£1.7 bn: China’s ‘most expensive divorce’ for country’s richest young couple

£1.7-bn-China’s-‘most-expensive-divorce’-for-country’s-richest-young-couple

China’s richest young couple are embroiled in the country’s most expensive divorce, with almost £1.7 billion worth of assets being divided between the pair, reports say.

Zhou Yahui and his wife Li Qiong are China’s most affluent couple under the age of 40 with shared assets of 23bn yuan (£2.6bn), according to the Hurun Report, which tracks wealth among the country’s super rich.

The pair made their fortune through their control of high-flying Beijing Kunlun Tech, a gaming company which has transformed itself into one of China’s most ambitious Internet conglomerates.

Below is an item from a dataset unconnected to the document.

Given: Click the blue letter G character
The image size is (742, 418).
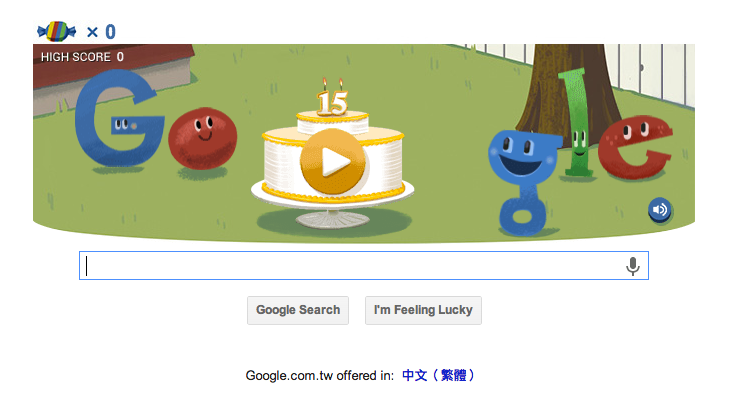Looking at the screenshot, I should point(118,118).
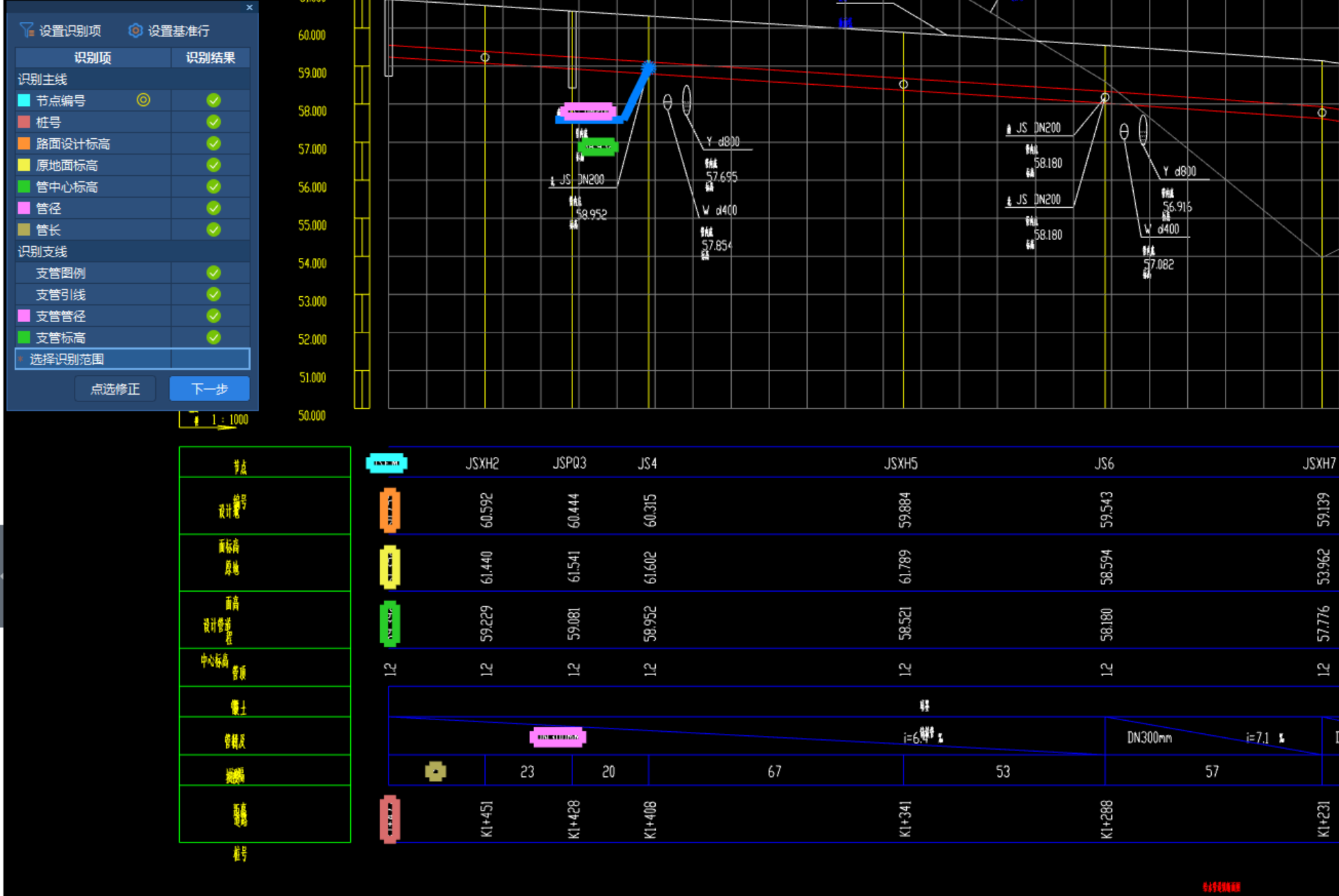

The company said in a statement on its website that billions of shares would be transferred from 39-year-old Mr Zhou to Mrs Li, aged 38, leading to speculation that the couple are set to separate.

(This) could create the country’s most expensive divorce case, said Shanghai Securities News, which is run by the official Xinhua News Agency.

The value of the equity transfer will reach seven billion yuan, meaning the listed companies will basically be divided in half by the couple.

The report said the share transfer represented a payment from Mr Zhou to Ms Li totaling 7.54bn yuan (£847mn), which would put the reported separation among the most expensive in history. 

The previous most expensive divorce in China was worth 2.4bn yuan, the Shanghai Securities News added. 

A Geneva court made an award of $4.5bn (£2.6bn) to the ex-wife of Russian oligarch Dmitry Rybolovlev during the couple’s separation in 2014, a divorce which many observers say was the world’s most expensive.

Bernie Ecclestone’s former wife Slavica received a settlement of $1.2bn (£740m) in 2008, in a case which made legal history in the UK.

Divorce rates are soaring in China, with more than 3.8 million last year, an increase from 2.5 million in 2009 and 1.2 million in 2000, according to official statistics.

The costs of separation are often borne disproportionately by women, who rarely receive an equal share of property and finance.

The Telegraph was unable to reach Mr Zhou and Ms Li with repeated calls to Beijing Kunlun Tech.